The Courier & Advertiser (Fife Edition)
Spacecraft built in UK blasting off to Mercury
Interplanetary BepiColombo to begin its seven-year journey on Saturday
A British-built spacecraft is to blast off from the Earth bound for Mercury, the mysterious planet closest to the sun.
BepiColombo, one of the most ambitious missions ever undertaken by the European Space Agency (Esa), will send two orbiters to explore the hellish world where surface temperatures reach 450C.
One probe was built by satellite makers Airbus Space and Defence at its assembly centre in Stevenage, Herts.
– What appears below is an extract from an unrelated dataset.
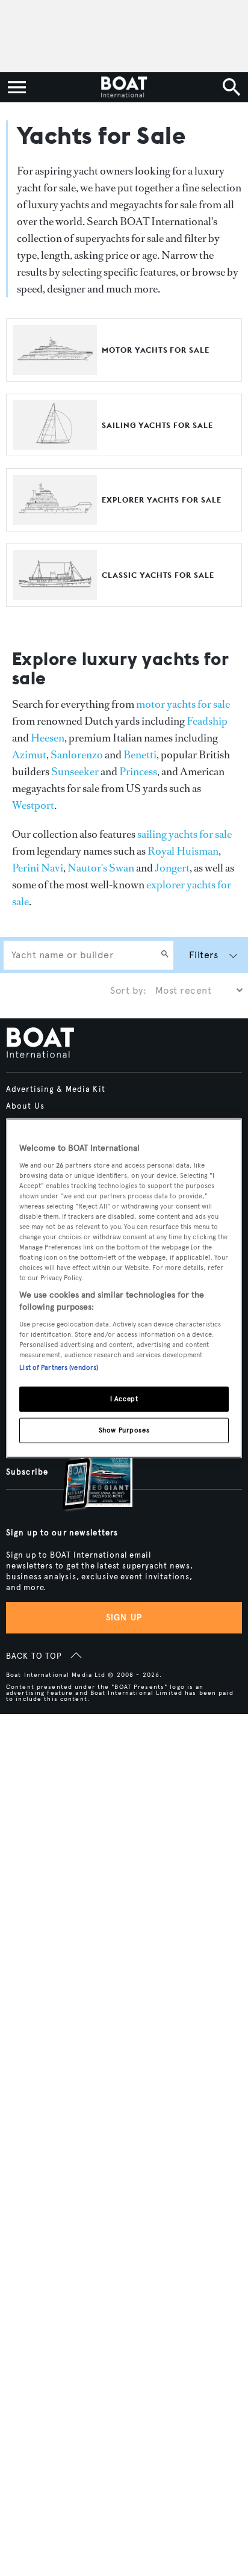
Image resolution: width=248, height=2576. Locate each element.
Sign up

The other was constructed in Japan.
The mission, launching on Saturday, has cost an estimated 1.6 billion euros (£1.4 billion).
Unlike any other interplanetary spacecraft, BepiColombo carries a futuristic ion electric propulsion drive, also designed and built in the UK.
Four ion engines on the Mercury Transfer Module transporting the orbiters will provide thrust by electrically ejecting a “plasma” of charged xenon gas.
Although the force an ion motor produces is very small – far less than that of a chemical rocket – it can be kept firing for a long period of time.
The four-tonne spacecraft will be launched into an “escape trajectory” orbit by Esa’s most powerful rocket, the Ariane 5, from the European spaceport at Kourou, French Guiana.
It will then set off on a seven-year 8.5 billion kilometre (5.2 billion mile) journey involving a complex series of gravity-assist fly-bys around the Earth, Venus, and Mercury.
As it circles towards the sun, BepiColombo will use its ion drive and the fly-bys not to build up speed but to brake and overcome the star’s powerful gravity.